What I often do (and you'll see it in the metadata tests in the DocCode sample), is get a metadataStore for the application, write an EntityManager factory function that creates new managers with that metadataStore, and then use the factory whenever I'm making new managers ... as you seem to be doing when you spin up a ViewModel to review the TodoDetail.
Coming from a Silverlight background where I used a lot of WCF RIA Services combined with Caliburn Micro, I used this approach for integrating Breeze with Durandal.

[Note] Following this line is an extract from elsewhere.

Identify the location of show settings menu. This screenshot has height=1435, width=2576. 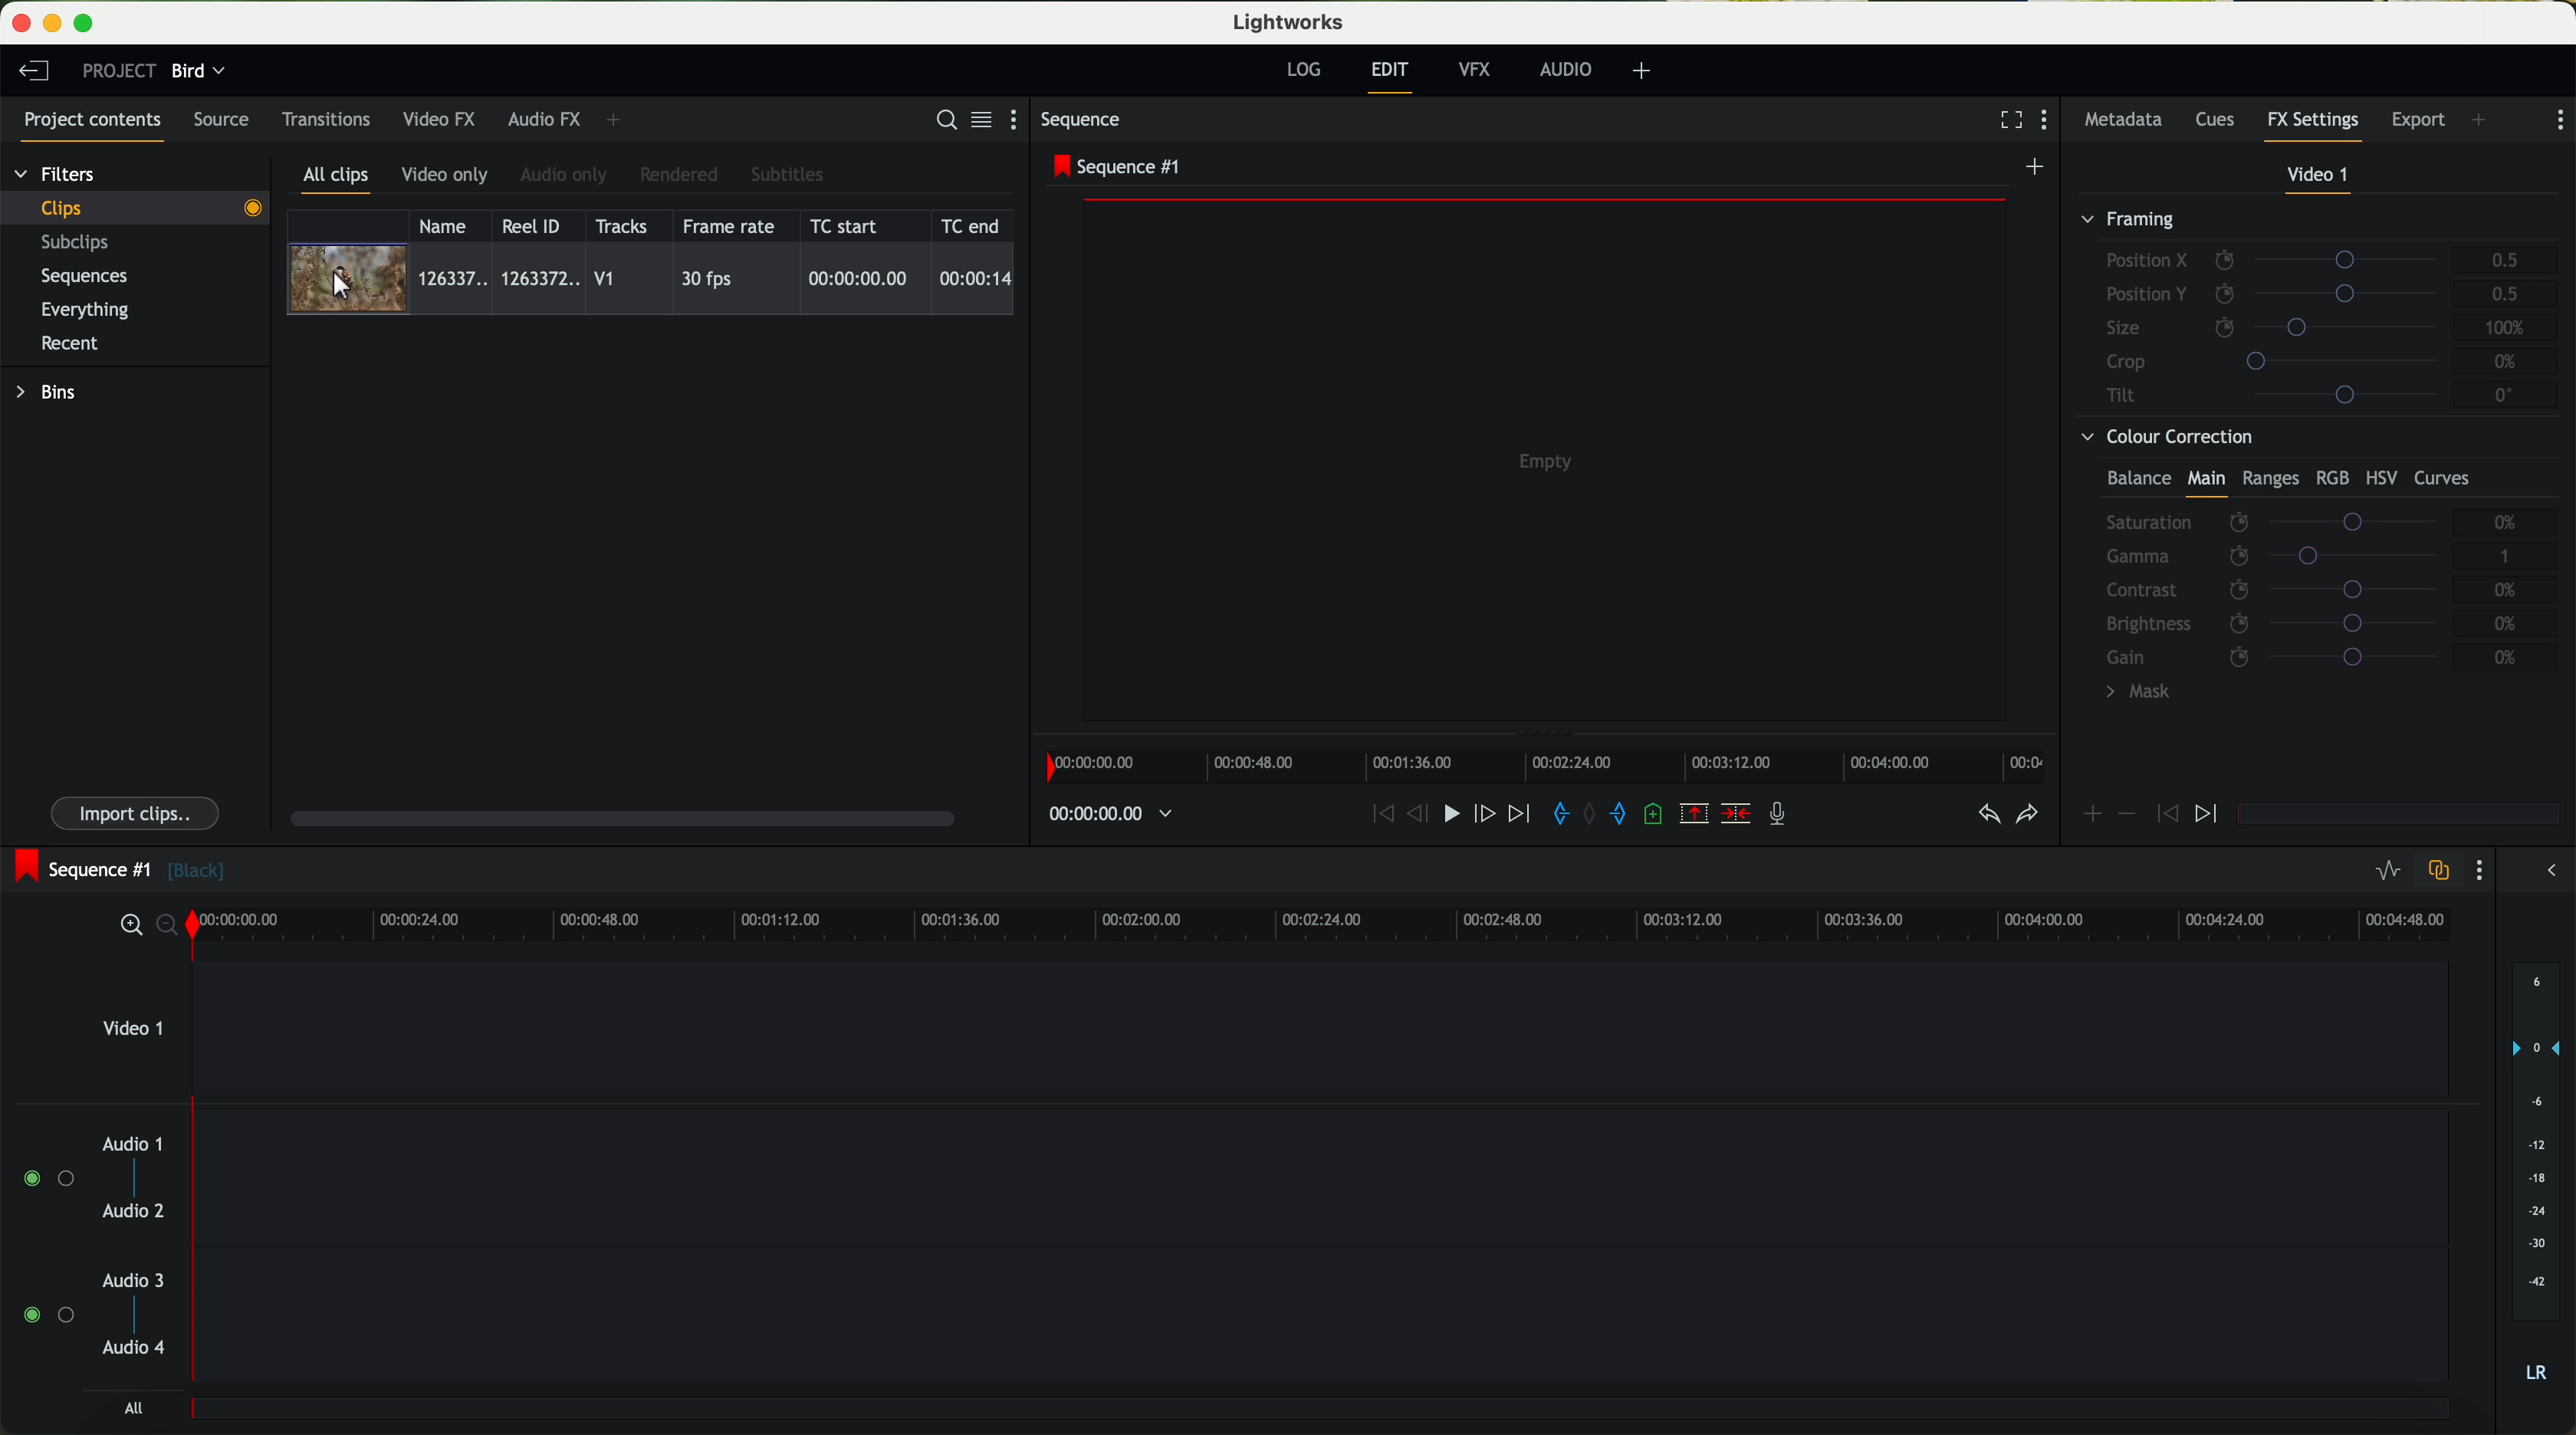
(1022, 119).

I created a sub folder called services in the App folder of the application. In that folder I created a javascript file called datacontext.js. Here is a subset of my datacontext:
define(function (require) {
var breeze = require('lib/breeze'); // path to breeze
var app = require('durandal/app'); // path to durandal
breeze.NamingConvention.camelCase.setAsDefault();
// service name is route to the Web API controller
var serviceName = 'api/TeamData',
// manager is the service gateway and cache holder
manager = new breeze.EntityManager(serviceName),
store = manager.metadataStore;
function queryFailed(error) {
app.showMessage("Query failed: " + error.message);
}
// constructor overrides here
// included one example query here
return datacontext = {
getSponsors: function (queryCompleted) {
var query = breeze.EntityQuery.from("Sponsors");
return manager
.executeQuery(query)
.then(queryCompleted)
.fail(queryFailed)
}
};
}
Then in your durandal view models you can just require the services/datacontext. For example, here is part of a sample view model from my app:
define(function (require) {
var datacontext = require('services/datacontext');
var ctor = function () {
this.displayName = 'Sponsors',
this.sponsors = ko.observable(false)
};
ctor.prototype.activate = function () {
var that = this;
return datacontext.getSponsors(function (data) { that.sponsors(data.results) });
}
return ctor;
});
This will allow you to not worry about initializing the metadata store in every view model since it is all done in one place.